*Required work*.
Exact reproduction of all the entries is required, without any of their pictures.

*Stored data entries*.
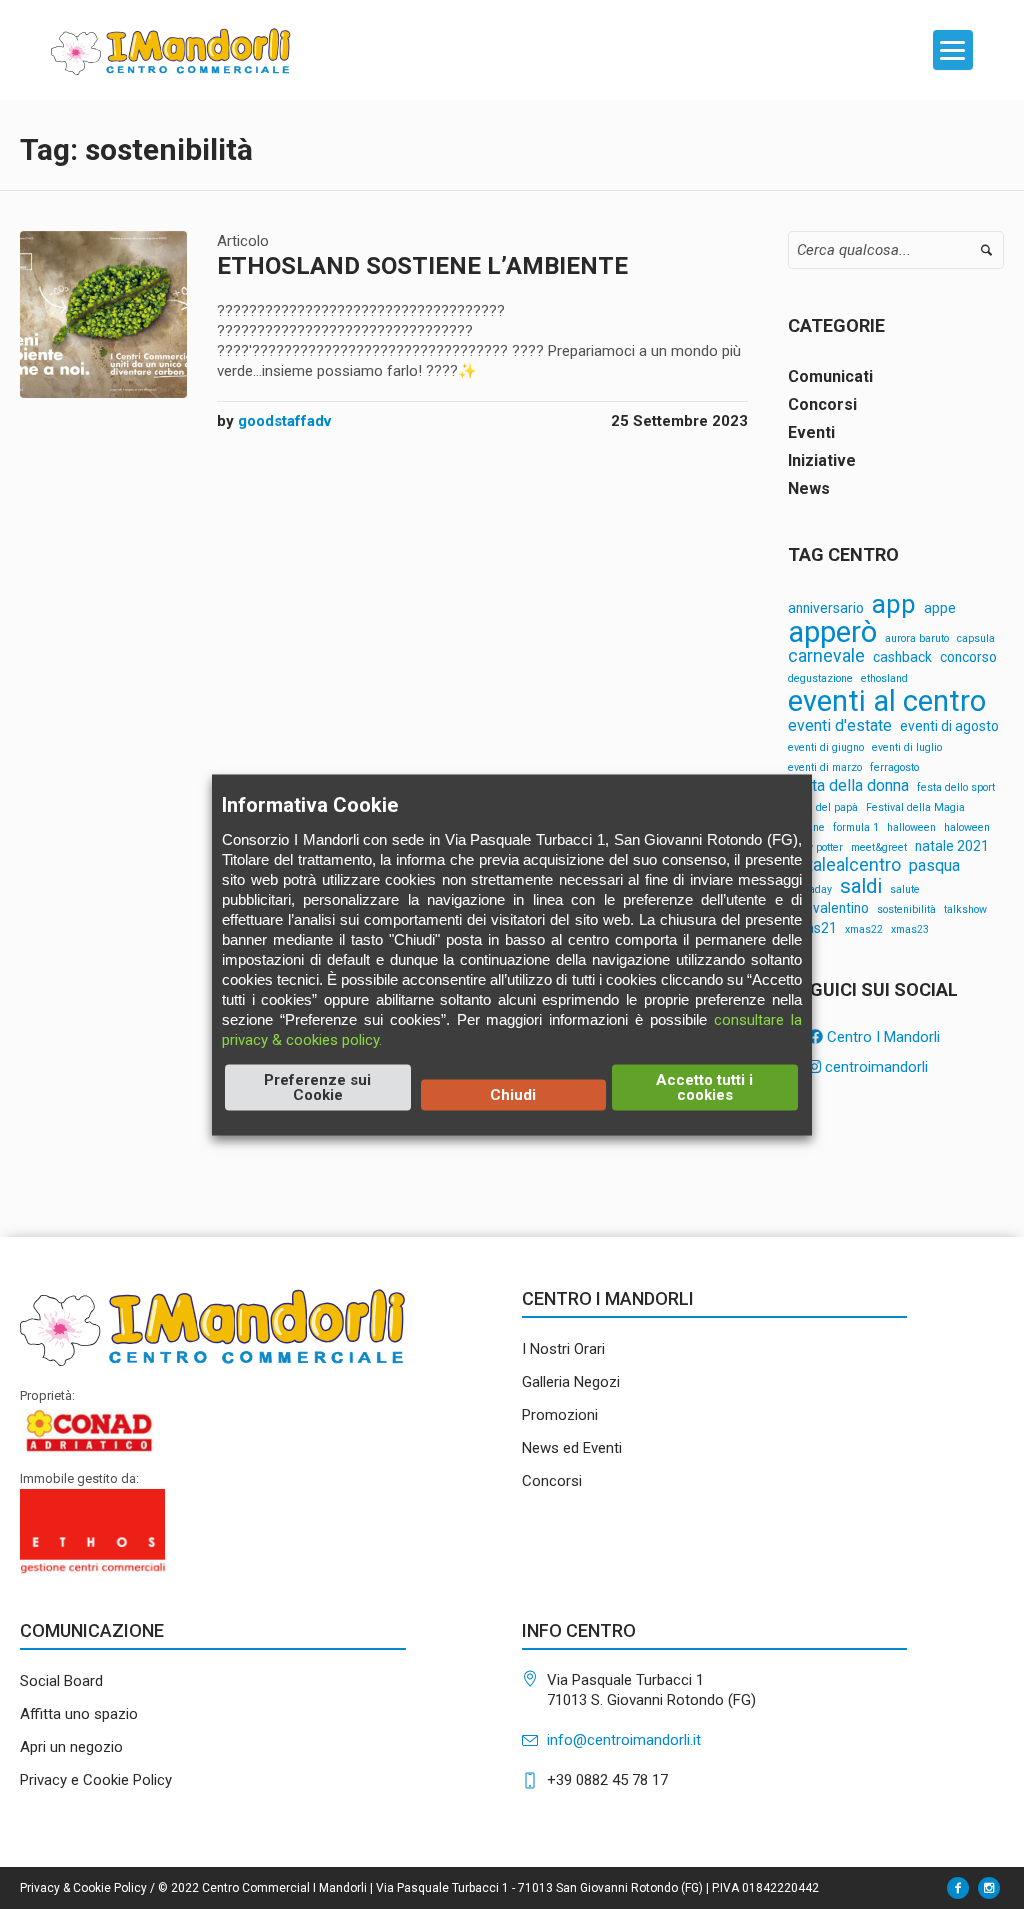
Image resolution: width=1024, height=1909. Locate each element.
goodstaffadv (284, 421)
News (809, 488)
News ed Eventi (572, 1448)
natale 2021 (952, 847)
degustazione (820, 679)
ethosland (884, 679)
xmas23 (910, 930)
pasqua (934, 866)
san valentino (828, 909)
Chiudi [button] (513, 1094)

*Response area*.
Image resolution: width=1024, height=1909. Locate each element.
goodstaffadv (284, 421)
News (809, 488)
News ed Eventi (572, 1448)
natale 2021 (952, 847)
degustazione (820, 679)
ethosland (884, 679)
xmas23 (910, 930)
pasqua (934, 866)
san valentino (828, 909)
Chiudi [button] (513, 1094)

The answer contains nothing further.